Finally some words on the patterns that emerge when executing the algorithm. Even though closed loops do seldom occur, half loops & spirals do happen quite often. Especially spirals tend to emerge with some regularity & that is a wonderful thing. Spiralling means that you are strolling around the same streets generation after generation without ever making the same combination of
streets twice. This pattern offers great psychogeographical effects because in this way a certain, 'objectively' chosen area (note: not subjectively as the situationists chose their areas) can be mapped & experienced thoroughly.

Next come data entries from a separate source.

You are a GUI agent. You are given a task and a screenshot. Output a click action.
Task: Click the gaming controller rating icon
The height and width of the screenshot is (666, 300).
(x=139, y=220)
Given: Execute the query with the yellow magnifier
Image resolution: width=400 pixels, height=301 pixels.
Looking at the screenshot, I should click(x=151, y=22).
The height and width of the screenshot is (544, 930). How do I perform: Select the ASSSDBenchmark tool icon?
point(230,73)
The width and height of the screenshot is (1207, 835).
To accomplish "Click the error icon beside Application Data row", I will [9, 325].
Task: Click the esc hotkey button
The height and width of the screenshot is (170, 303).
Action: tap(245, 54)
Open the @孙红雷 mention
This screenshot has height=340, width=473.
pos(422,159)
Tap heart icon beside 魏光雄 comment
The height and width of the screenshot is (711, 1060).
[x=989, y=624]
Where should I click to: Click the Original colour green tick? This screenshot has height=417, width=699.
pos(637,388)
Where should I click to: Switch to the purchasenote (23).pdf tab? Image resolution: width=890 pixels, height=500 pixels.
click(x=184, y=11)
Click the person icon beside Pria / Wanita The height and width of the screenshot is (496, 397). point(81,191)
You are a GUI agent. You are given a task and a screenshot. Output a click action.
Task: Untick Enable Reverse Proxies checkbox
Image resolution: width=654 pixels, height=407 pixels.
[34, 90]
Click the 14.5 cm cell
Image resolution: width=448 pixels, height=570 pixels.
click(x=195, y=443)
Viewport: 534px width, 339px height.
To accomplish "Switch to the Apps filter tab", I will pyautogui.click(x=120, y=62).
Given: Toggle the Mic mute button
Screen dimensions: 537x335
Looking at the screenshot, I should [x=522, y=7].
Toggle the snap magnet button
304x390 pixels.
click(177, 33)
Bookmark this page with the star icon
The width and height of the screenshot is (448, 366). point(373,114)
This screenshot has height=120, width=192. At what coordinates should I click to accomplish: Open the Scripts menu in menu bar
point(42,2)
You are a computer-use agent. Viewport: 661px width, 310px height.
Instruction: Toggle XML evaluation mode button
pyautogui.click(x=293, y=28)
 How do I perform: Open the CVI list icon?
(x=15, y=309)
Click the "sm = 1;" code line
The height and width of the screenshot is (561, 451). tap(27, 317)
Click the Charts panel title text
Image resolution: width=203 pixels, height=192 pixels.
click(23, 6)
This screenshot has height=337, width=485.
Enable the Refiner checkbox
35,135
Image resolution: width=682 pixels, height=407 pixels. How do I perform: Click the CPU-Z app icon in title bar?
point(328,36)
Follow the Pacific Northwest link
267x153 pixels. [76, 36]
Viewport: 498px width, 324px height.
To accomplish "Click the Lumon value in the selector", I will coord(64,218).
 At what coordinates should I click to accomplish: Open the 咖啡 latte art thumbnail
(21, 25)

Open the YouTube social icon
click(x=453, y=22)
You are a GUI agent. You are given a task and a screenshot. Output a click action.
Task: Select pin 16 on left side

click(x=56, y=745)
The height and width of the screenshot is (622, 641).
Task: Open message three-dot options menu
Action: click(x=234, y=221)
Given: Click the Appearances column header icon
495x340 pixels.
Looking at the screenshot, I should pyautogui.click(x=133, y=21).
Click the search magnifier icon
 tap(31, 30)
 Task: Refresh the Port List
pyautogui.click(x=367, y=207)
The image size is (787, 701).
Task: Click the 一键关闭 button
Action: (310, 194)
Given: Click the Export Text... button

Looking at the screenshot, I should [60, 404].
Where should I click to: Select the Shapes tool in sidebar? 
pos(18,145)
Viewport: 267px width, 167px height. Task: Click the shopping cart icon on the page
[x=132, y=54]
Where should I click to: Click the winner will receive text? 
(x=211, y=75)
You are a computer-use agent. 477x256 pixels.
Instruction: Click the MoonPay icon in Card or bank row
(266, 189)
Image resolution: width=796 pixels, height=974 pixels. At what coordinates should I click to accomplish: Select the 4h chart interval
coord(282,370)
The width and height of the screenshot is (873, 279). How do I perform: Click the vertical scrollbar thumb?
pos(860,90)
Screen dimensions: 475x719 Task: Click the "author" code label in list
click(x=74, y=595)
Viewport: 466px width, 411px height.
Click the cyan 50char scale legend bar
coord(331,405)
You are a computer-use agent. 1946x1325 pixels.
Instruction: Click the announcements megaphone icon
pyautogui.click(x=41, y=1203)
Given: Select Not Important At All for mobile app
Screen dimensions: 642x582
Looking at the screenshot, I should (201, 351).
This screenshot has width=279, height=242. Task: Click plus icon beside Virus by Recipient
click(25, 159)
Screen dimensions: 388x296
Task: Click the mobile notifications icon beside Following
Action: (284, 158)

After a while the route suddenly pushes you into another directions, perhaps your route then prescribes an tenfold of turns, if luck will have it, you have to cross
large bridges, or you have to wait a long time for the next turn in some endless straight street, making you cross large distances. What also might happen with some probability is that you'll walk half loops, which if you look back at the map afterwards are only small deviations from a large loop. Future explorations will show what patterns emerge with what predictably.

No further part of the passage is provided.